Aim of the task
Instruction for the data below: set down exactly the lines from the line with "Open reply icon" to the line with "The width and height of the screenshot is (1120, 2425).", inclusive, and no others.
----
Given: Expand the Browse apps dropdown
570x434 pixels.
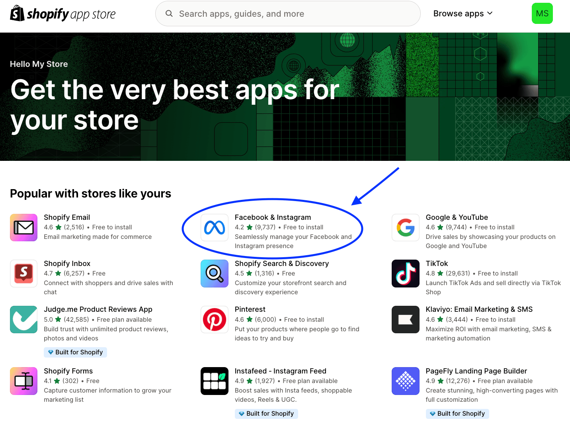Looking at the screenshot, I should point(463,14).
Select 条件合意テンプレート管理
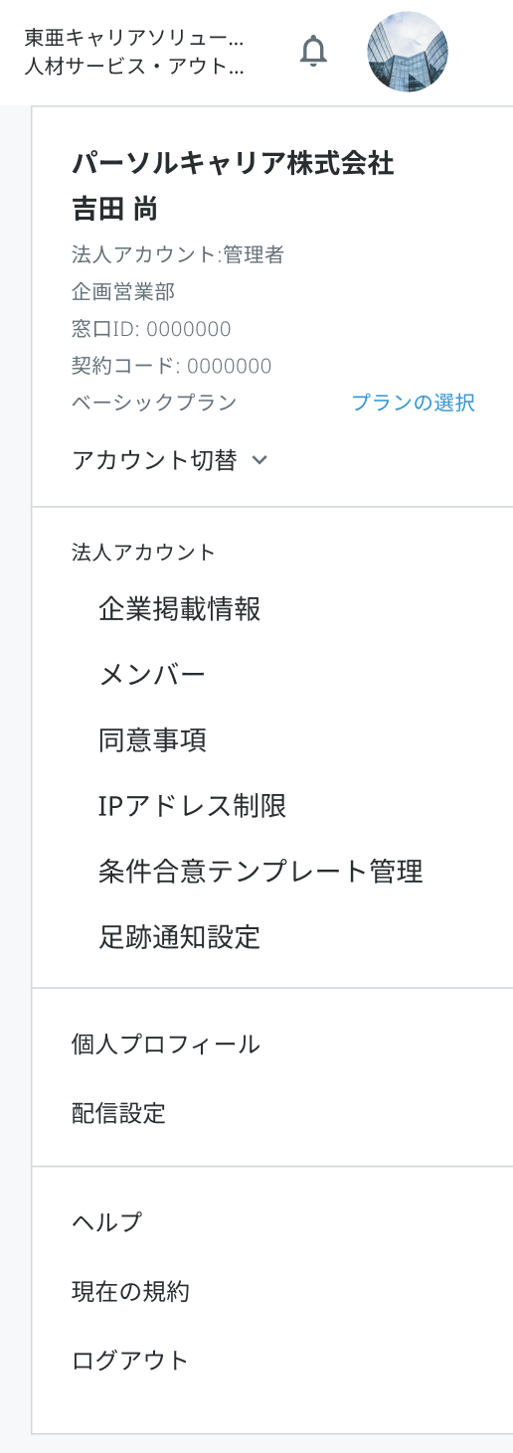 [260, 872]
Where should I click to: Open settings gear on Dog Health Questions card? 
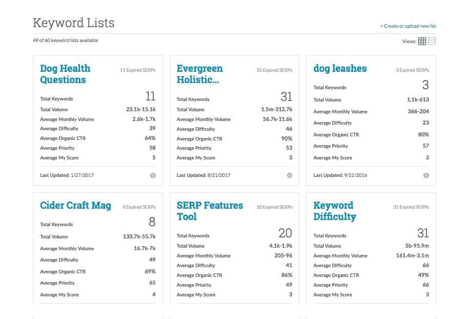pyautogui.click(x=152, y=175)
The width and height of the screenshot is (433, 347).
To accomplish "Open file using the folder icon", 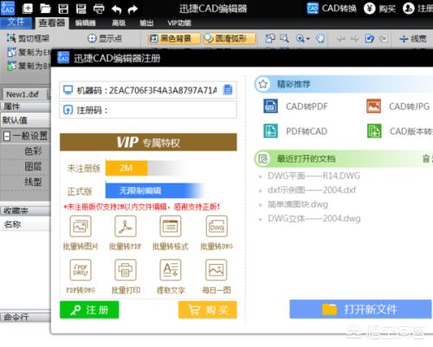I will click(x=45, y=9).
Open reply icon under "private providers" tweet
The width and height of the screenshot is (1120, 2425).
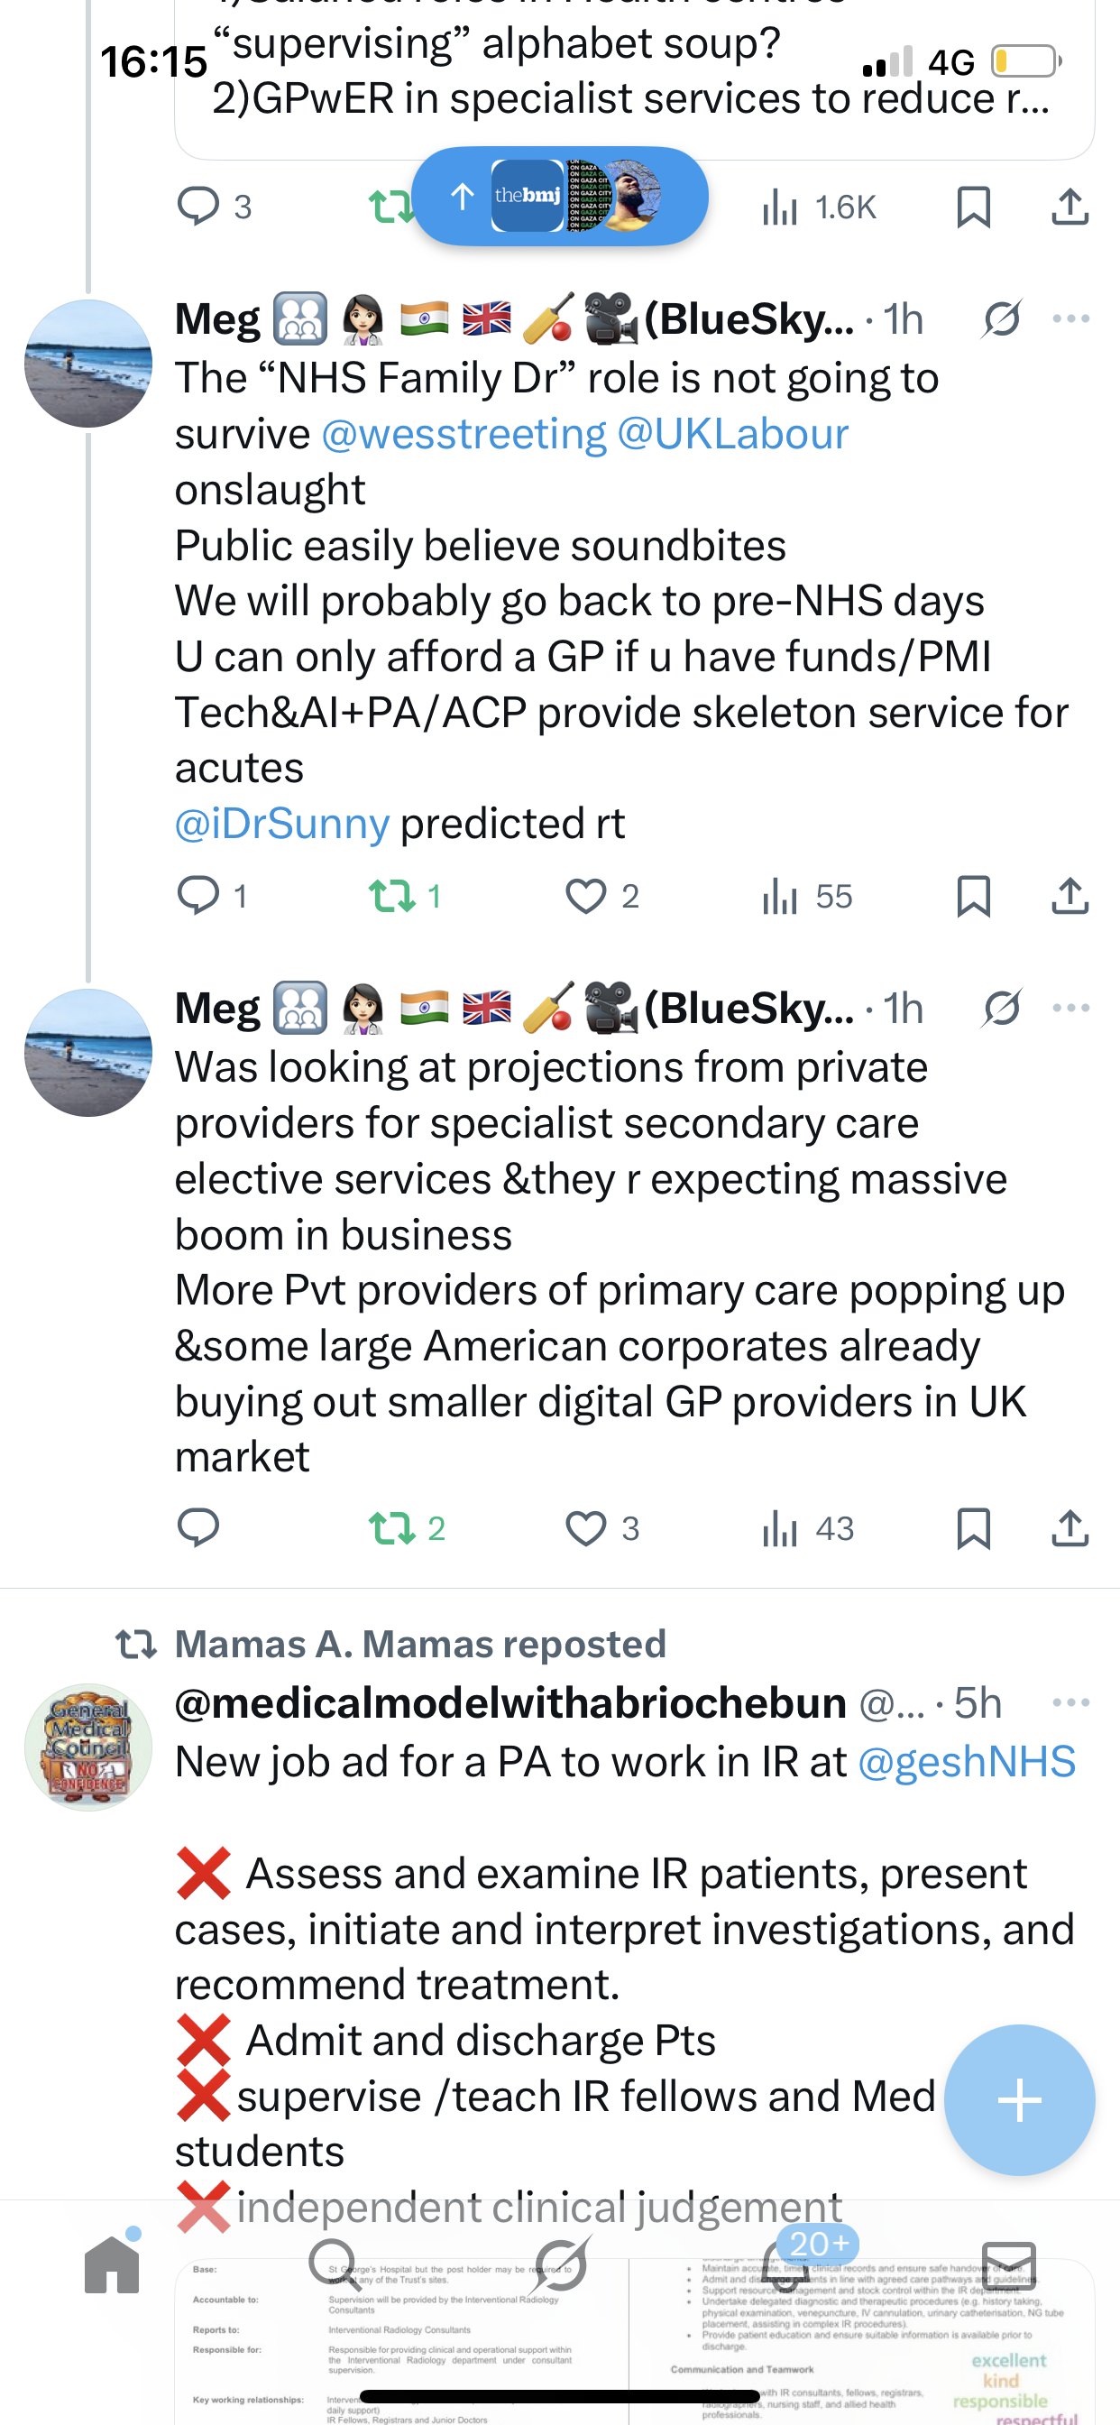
----
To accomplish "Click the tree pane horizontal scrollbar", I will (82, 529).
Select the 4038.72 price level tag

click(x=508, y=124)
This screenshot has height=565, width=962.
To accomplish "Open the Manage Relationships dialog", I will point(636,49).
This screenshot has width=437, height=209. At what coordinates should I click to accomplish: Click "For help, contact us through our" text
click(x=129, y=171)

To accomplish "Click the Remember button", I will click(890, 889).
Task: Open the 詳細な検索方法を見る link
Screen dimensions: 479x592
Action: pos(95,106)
----
Reply
Open reply icon under "private providers" tweet
The width and height of the screenshot is (1120, 2425).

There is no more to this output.